**Work to complete:**
- A) In the monad discussion, how does the writer describe the first sentences of the Wikipedia article on monads in functional programming?
- B) Rewrite the passage of the monad discussion starting with "The formal definitions" and going on through "than the math.", swapping "frustrating" for "exasperating".

Knowing a little bit of maths, but not much category theory, the wiki entry for Monads(Category Theory) is pretty clear. First sentence: A Monad is an endofunctor (a functor mapping a category to itself), together with two natural transformations required to fulfill certain coherence conditions. Easy.

Knowing a bit of programming, but not much Haskell, reading the entry for Monad (functional programming) or any blog post titled "A Monad is like a ...", it almost seems as if the author is more confused about what a Monad is than me. The first sentences of the Wikipedia article for example are a word-salad. With dressing.

From an outsider's perspective, it's almost as if a monad in functional programming is not a 1:1 translation of the straightforward definition of category theory, leading to an overall sense of confusion.

> Easy.

The formal definitions are straightforward enough, but the definitions alone don't really motivate themselves. A lot of mathematical maturity is about recognizing that a good definition gives a lot more than is immediately apparent. Someone without that experience will want to fully understand the definition, and fairly so -- but a plain reading defies that understanding. That is objectively frustrating.

> As a bit of an aside, it's interesting that the CS (Haskell, mainly) descriptions of a Monad are much more complicated than the math.

**Stored data:**
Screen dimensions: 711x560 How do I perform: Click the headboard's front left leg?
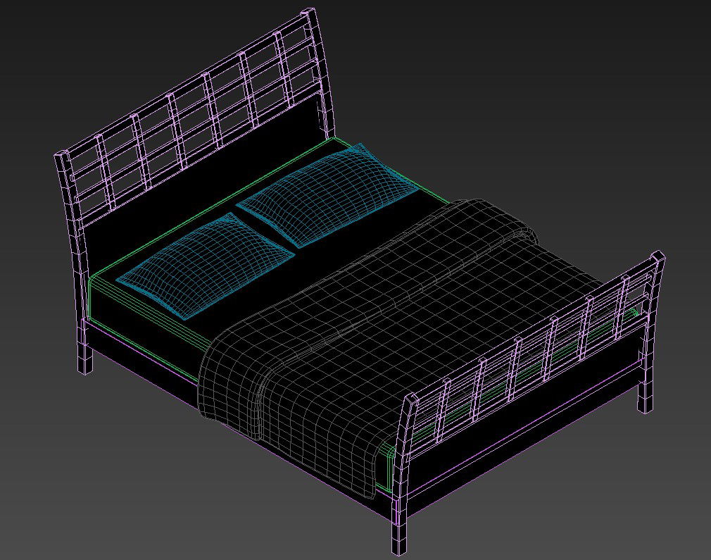(84, 352)
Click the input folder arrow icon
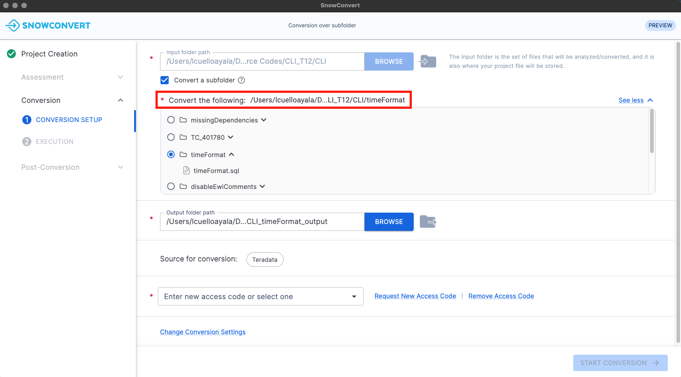The width and height of the screenshot is (681, 377). (427, 61)
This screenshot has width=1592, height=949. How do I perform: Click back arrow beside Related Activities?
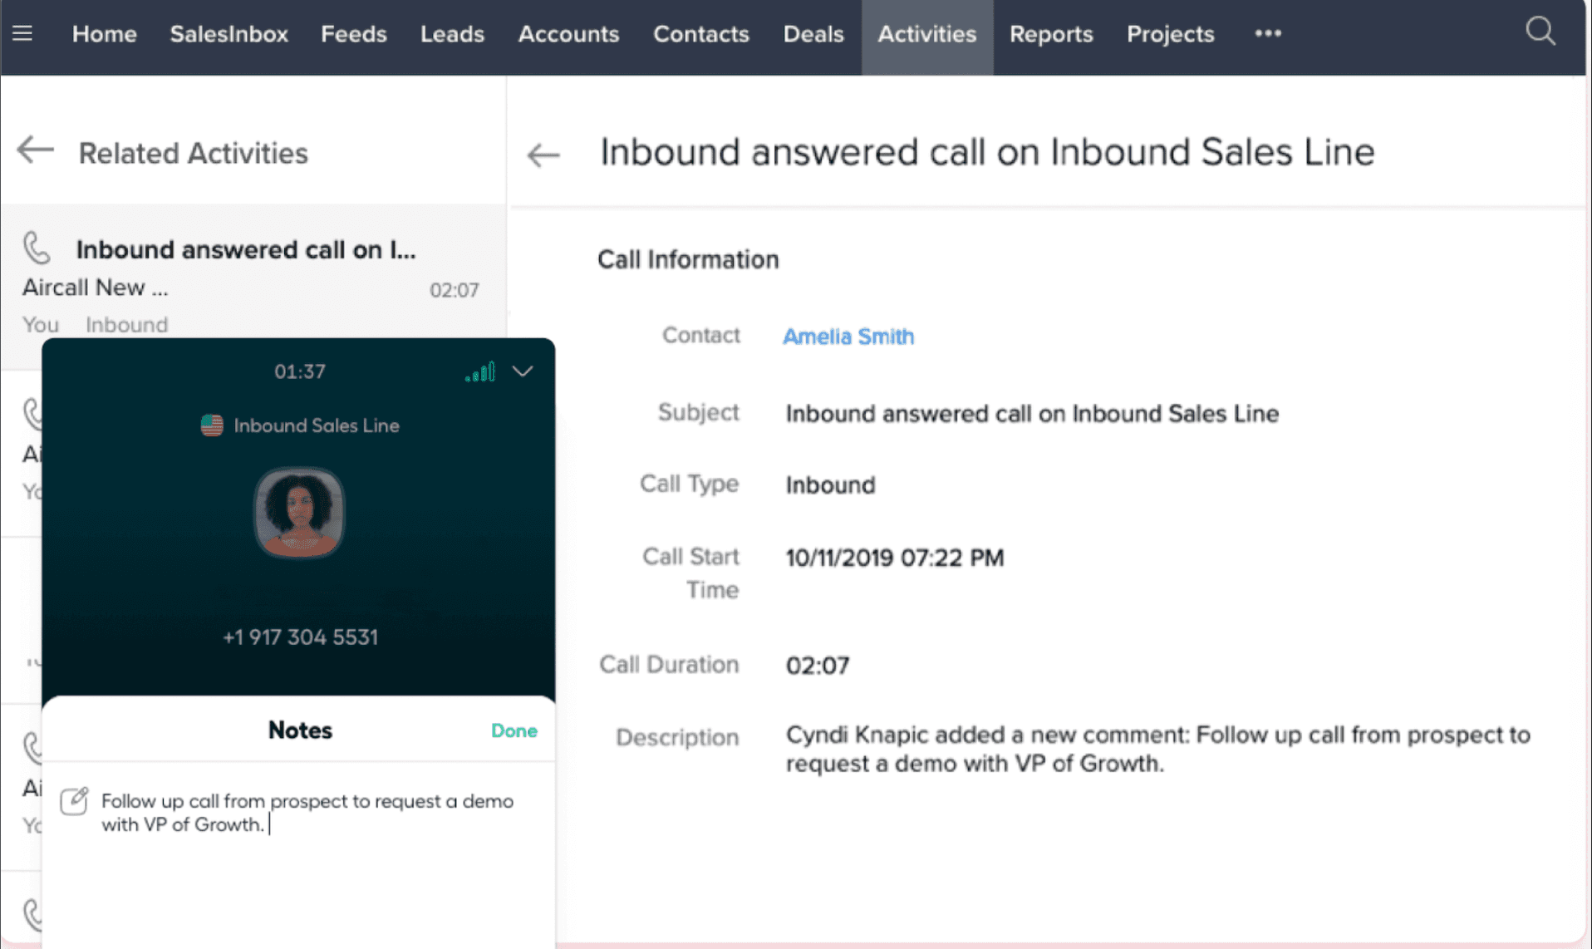35,150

**The answers:**
- A) The writer calls them a word-salad, with dressing.

- B)
The formal definitions are straightforward enough, but the definitions alone don't really motivate themselves. A lot of mathematical maturity is about recognizing that a good definition gives a lot more than is immediately apparent. Someone without that experience will want to fully understand the definition, and fairly so -- but a plain reading defies that understanding. That is objectively exasperating.

> As a bit of an aside, it's interesting that the CS (Haskell, mainly) descriptions of a Monad are much more complicated than the math.